This is my first post, although I've been lurking here for a while. I will figure out my signature and update.
I have read a lot of threads with folks talking about telling or not telling friends, family, co-workers about their decision to have surgery. Everyone's decision is unique to them I believe and I respect that. Maybe someday I will feel differently than I do now.
I have chosen not to reveal it to others aside from two close friends that I knew would be supportive and my husband and children. My father wants to come and visit later this week and he has not been told. There are a lot of reasons, but mostly the reason is that he will share it with others that I do not want to know. I can ask him and he can say he won't tell anyone, but he will share.

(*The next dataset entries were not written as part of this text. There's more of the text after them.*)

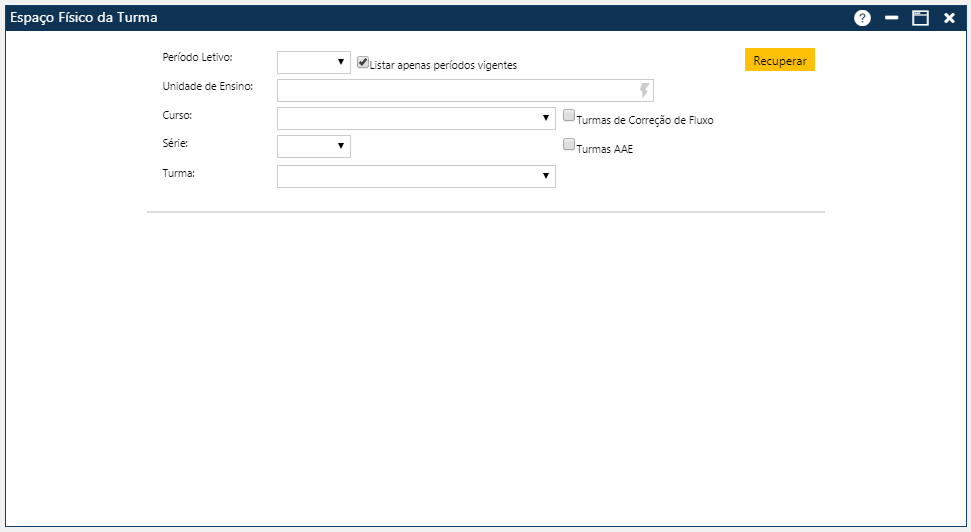Viewport: 971px width, 532px height.
Task: Minimize the Espaço Físico da Turma window
Action: pyautogui.click(x=892, y=18)
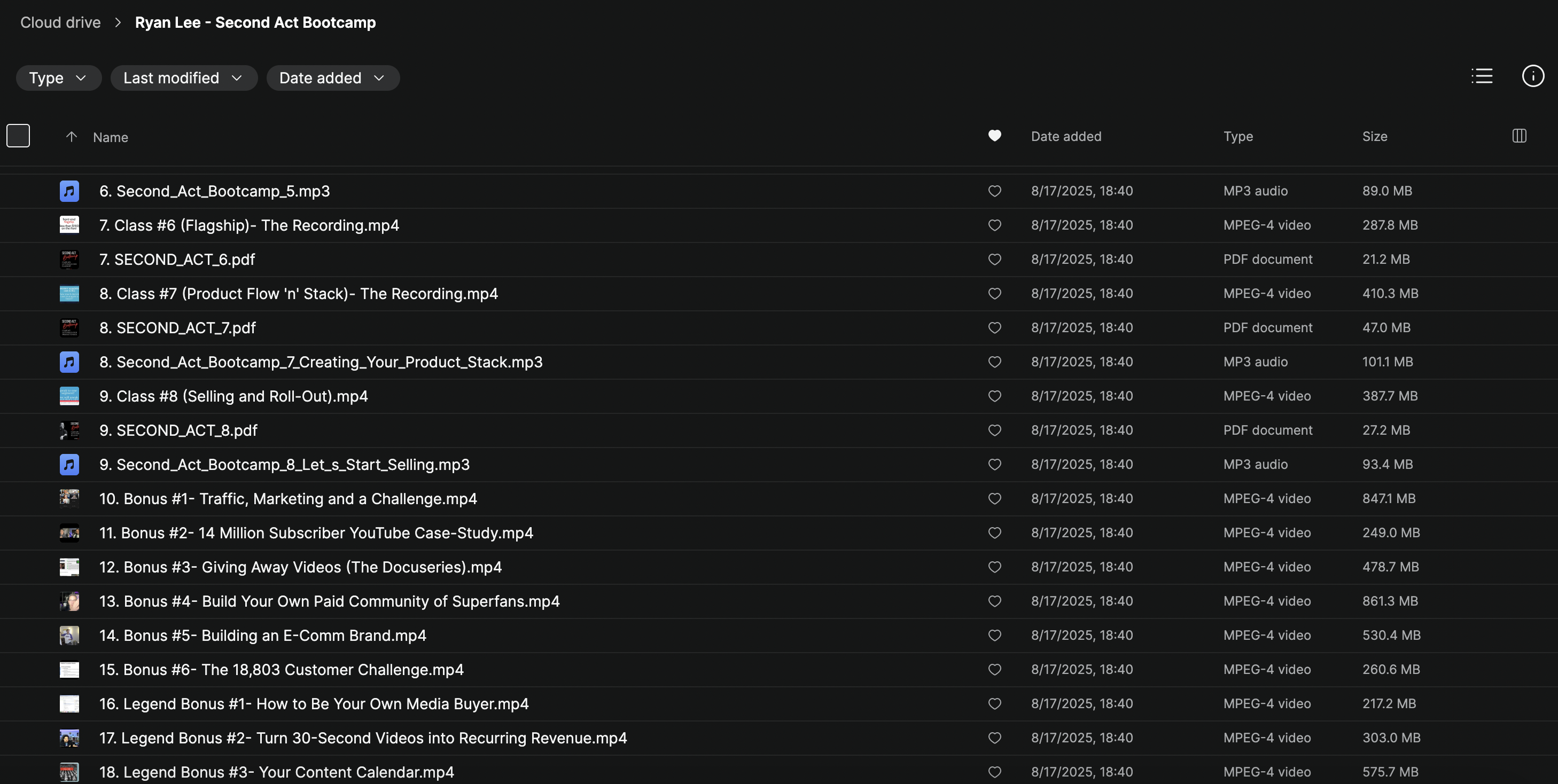1558x784 pixels.
Task: Tick the select-all checkbox in header
Action: coord(18,136)
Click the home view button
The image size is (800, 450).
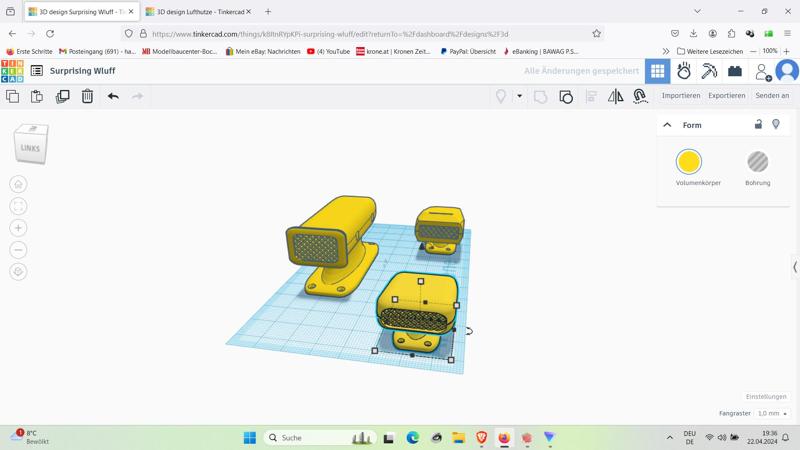pyautogui.click(x=18, y=184)
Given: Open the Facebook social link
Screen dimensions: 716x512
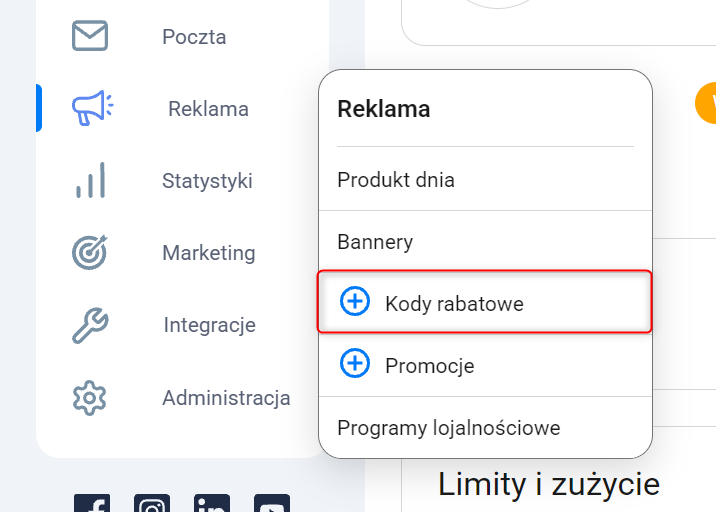Looking at the screenshot, I should (92, 503).
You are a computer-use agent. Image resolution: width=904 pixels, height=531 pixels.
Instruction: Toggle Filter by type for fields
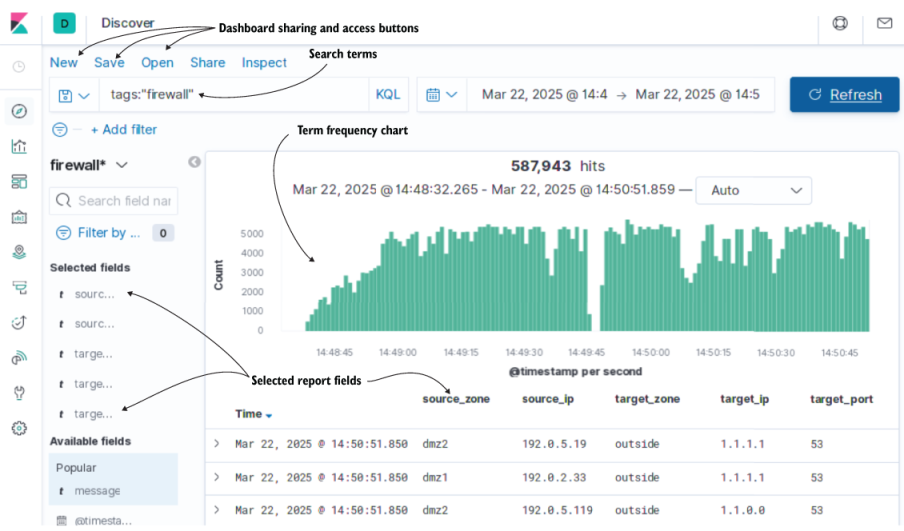(97, 233)

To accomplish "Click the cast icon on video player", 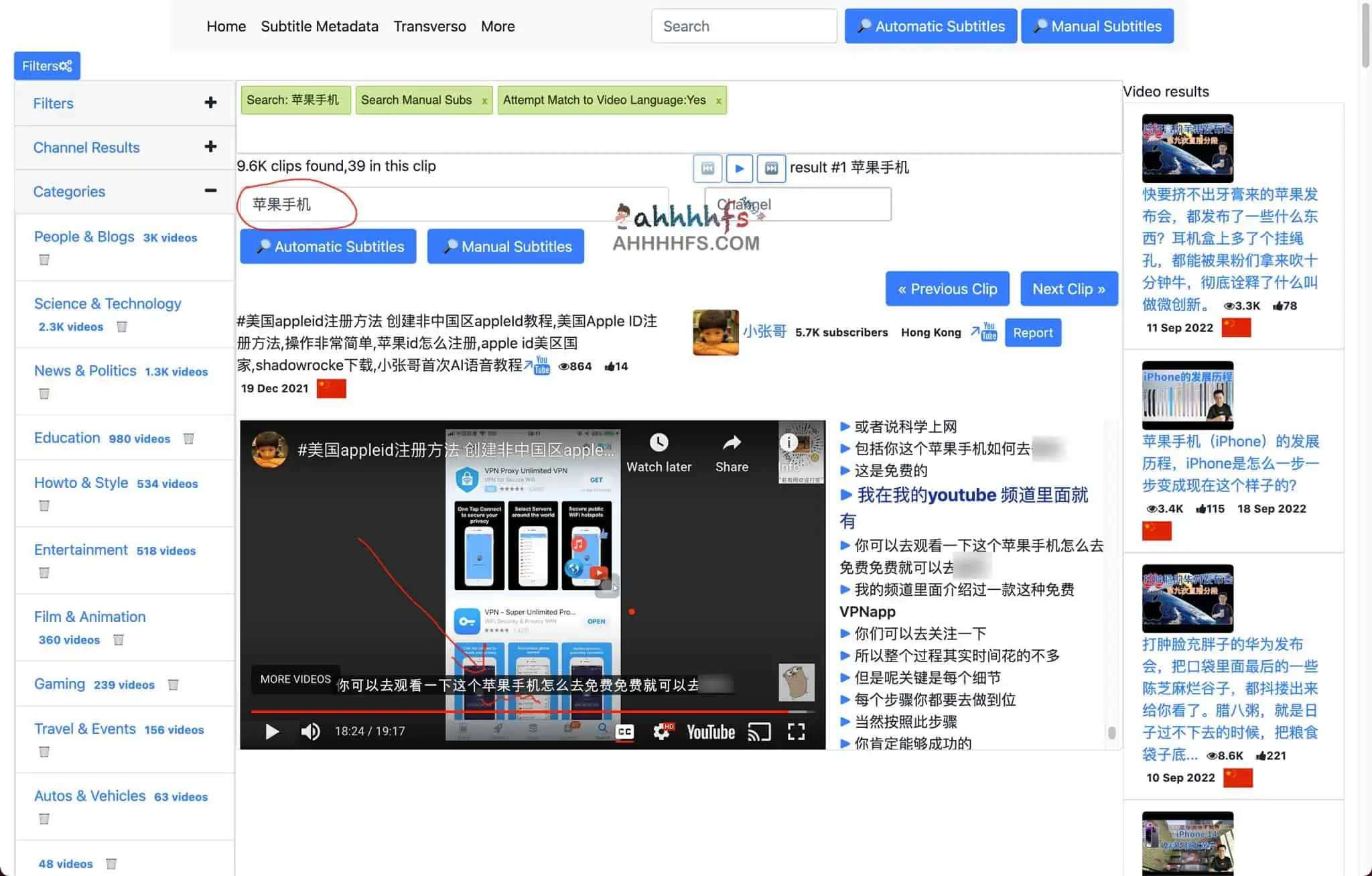I will [x=757, y=731].
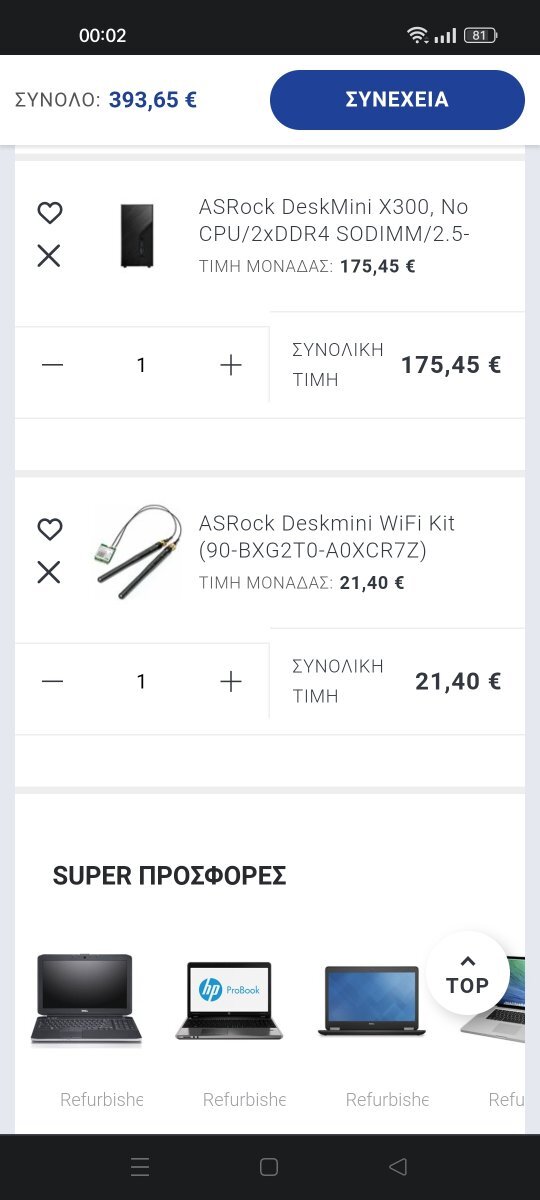Add ASRock DeskMini X300 to wishlist heart
The width and height of the screenshot is (540, 1200).
point(49,212)
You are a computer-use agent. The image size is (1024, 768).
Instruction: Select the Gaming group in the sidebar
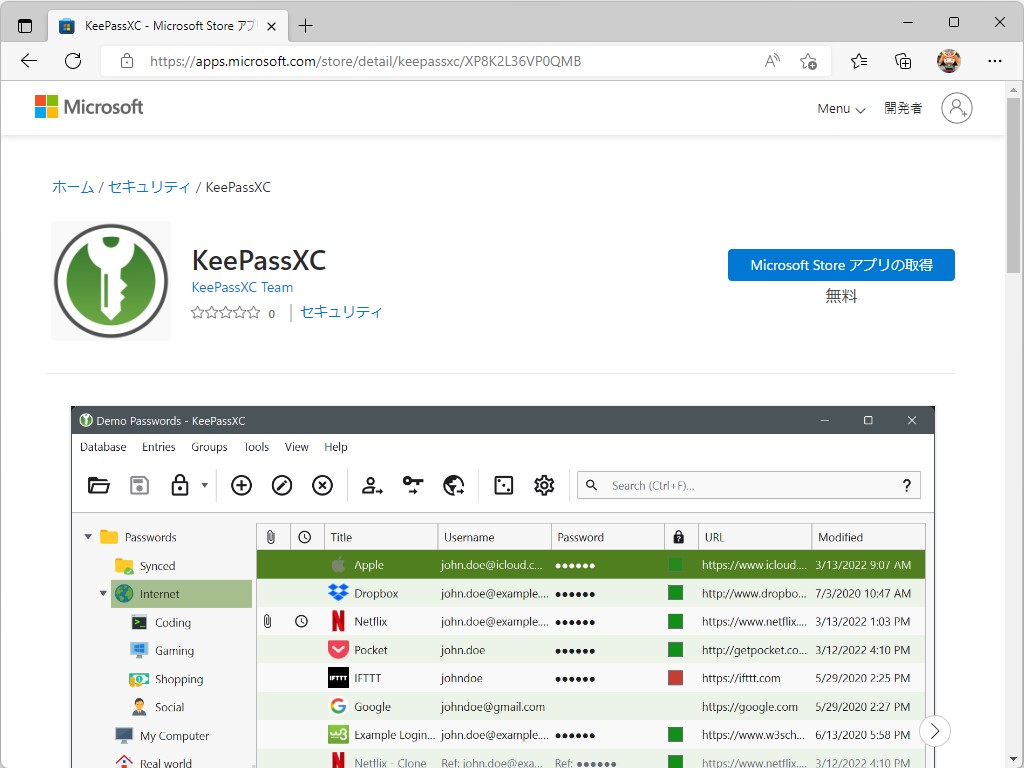[173, 650]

We've been down this road before.
I am almost 5 weeks out from surgery and doing well. Since he last saw me, I weigh 42 pounds less than I did. It is very noticeable and I really need to buy almost a complete set of clothes at this point. It is one thing to say "I'm eating better and exercising" which is true, but he will be staying with us in our house. I cannot conceal from him how little I am eating or that I am not eating the same things he is. I have racked my brain, but cannot figure what to say to him. I REALLY don't want him to know.
I am struggling anyway because he sprung this on me last night and wants to come later this week. I am not ready for the company really. I have loved having the surgery during the Covid bubble and having lots of time to adjust. I love my Dad but he expects me to cook like Mom did when she was alive and to entertain him, and I am still getting used to my new stomach and all I need to do. But I feel bad saying no. He is my Dad and you never know when you will see someone the last time.
Thank you for your opinions and help. Has anyone else dealt with someone staying with you that didn't know?